Organizatorzy „Biegnij Warszawo” zadbali o dodatkowe atrakcje dla biegaczy i kibiców. Na trasie jak co roku przygotowano wysepki z grającymi na żywo muzykami. W tym roku wśród artystów można było spotkać m.in. w okolicach PGE Narodowego saksofonistę i beatboxera Karola Carlo, a wbiegających na Most Świętokrzyski przy warszawskiej Syrence rozgrzewał swoim freestylem DJ i raper SOR Słowak, czyli Mateusz Misiak.
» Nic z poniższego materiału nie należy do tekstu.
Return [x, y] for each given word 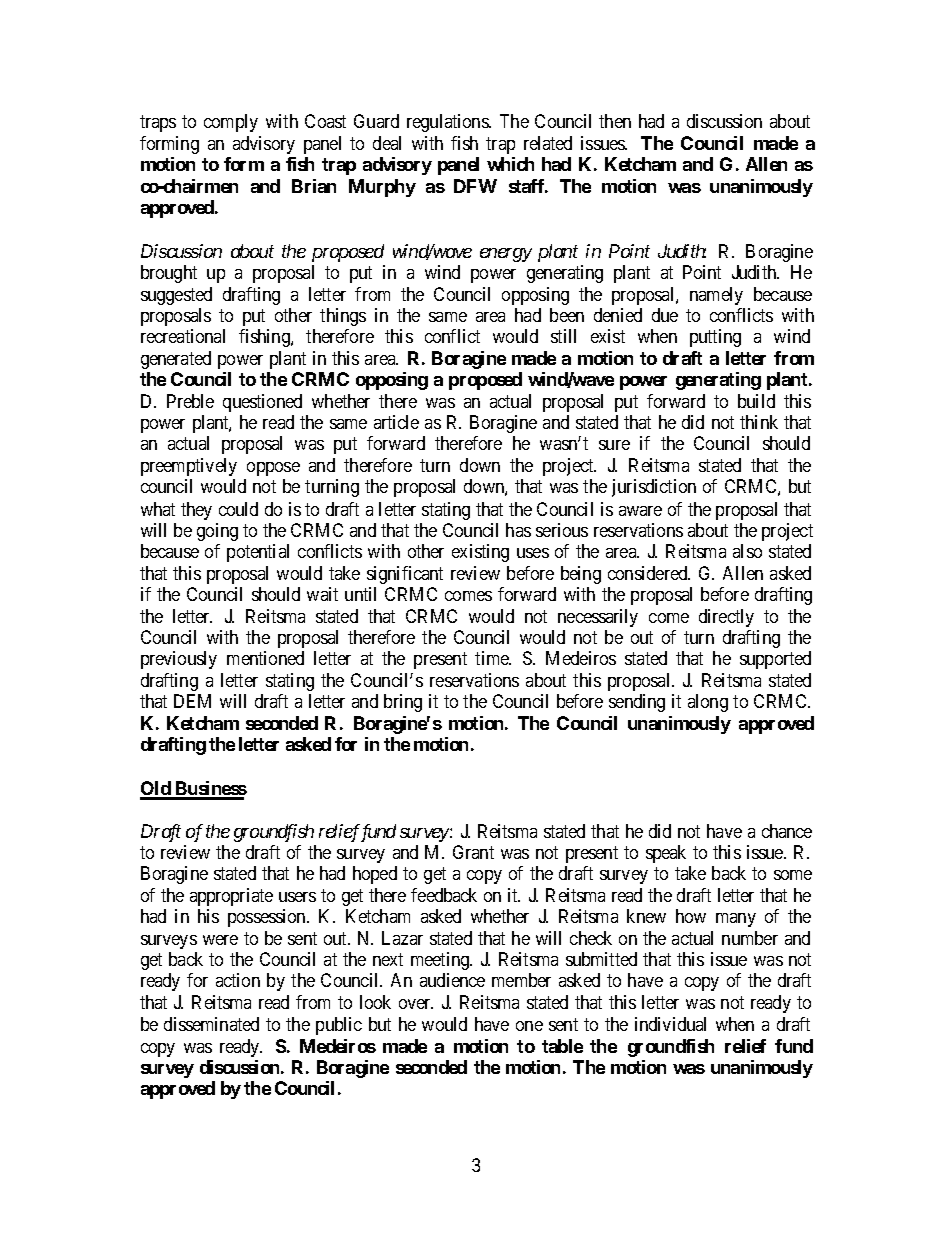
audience [452, 980]
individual [670, 1024]
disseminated [211, 1024]
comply [231, 123]
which [510, 164]
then [615, 121]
Doping w strefie Decathlonu nakręcał Damian Bąbol.

„Biegnij Warszawo” to nie tylko bieg

W tym roku organizatorzy postawili na działania edukacyjne. W każdą sobotę września organizowane były treningi, podczas których uczestnicy dowiedzieli się m.in. jak przygotować się do startu i jakie formy aktywności uzupełniającej wybrać. Zajęcia prowadził Szymon Dziczek, specjalista od przygotowania motorycznego, na co dzień trener lekkiej atletyki w klubie Czempion w Warszawie.

Postawiliśmy na edukację, na to, żeby uczyć, jak trenować zdrowo i skutecznie. Ale przede wszystkim, żeby w treningu nie było nudy, co pozwoli nam stale podnosić poziom biegów w Polsce i przede wszystkim będzie przyciągało coraz więcej ludzi do biegania – zapewnia Szymon Dziczek.

„Biegnij Warszawo” tradycyjnie towarzyszyło wydarzenie „Maszeruję-Kibicuję” skierowane do kibiców, którzy nie czują się jeszcze na siłach, aby przebiec 10 kilometrów, ale chcą poczuć smak współzawodnictwa. Jak podali organizatorzy z tej formy aktywności skorzystało kilka tysięcy osób.